The Slatest

Video Showing Border Patrol Vehicle Hitting Native American Man Sparks Investigation

Border patrol cars are seen near the old border wall just east of Borderfield State Park where construction is set to begin on approximately 14.5 miles of new fencing on June 4, 2018 in San Ysidro, California.
Border patrol cars are seen near the old border wall just east of Borderfield State Park where construction is set to begin on approximately 14.5 miles of new fencing on June 4, 2018 in San Ysidro, California.
SANDY HUFFAKER/Getty Images

The Border Patrol has launched an investigation after a video published on social media appeared to show how one of the agency’s vehicles hit a man and drove away. The victim, who filmed the encounter on his phone Thursday and was identified as Paulo Remes, is a member of the Tohono O’odham Nation. “They just ran me over, bro,” Remes says at one point in the video that was posted by Indivisible Tohono, a group focusing on the impact of government border policies.

“I’m doing all right, I’m just a little sore, really,” Remes told the Arizona Daily Star. Remes said he was outside his house looking for a speaker when he saw the Border Patrol car and decided to start filming. “I ran into the dirt road in front of my house, because I know they’ll try and hit me,” he said. “I think he saw me on the landline and didn’t think I was recording.” Remes says the agent never stopped to check on him.

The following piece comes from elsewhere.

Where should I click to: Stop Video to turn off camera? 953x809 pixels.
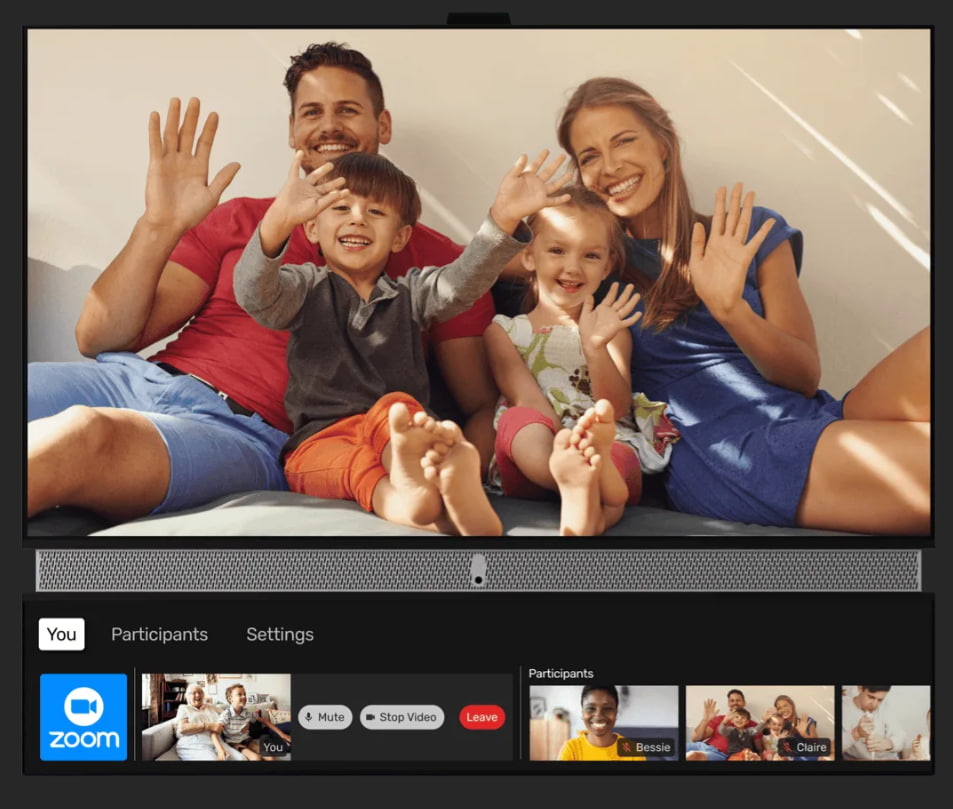pyautogui.click(x=402, y=717)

The Border Patrol said it is “actively investigating” the incident. Tohono O’odham Nation said in a statement that the tribe’s police department, the FBI and the U.S. Attorney’s Office are all investigating the incident. The tribe has long had strained relations with the Border Patrol since its territory is along the border of the United States and Mexico. The New York Times explains why these tensions have increased in recent years:

Leaders of the tribe have expressed opposition to President Trump’s pledge to build a wall through their land along the border. Largely because officials strengthened security at other points along the border, the reservation of the Tohono O’odham has emerged as an important transit point for unauthorized immigrants and drug traffickers, leading to frequent encounters with law enforcement and the Border Patrol.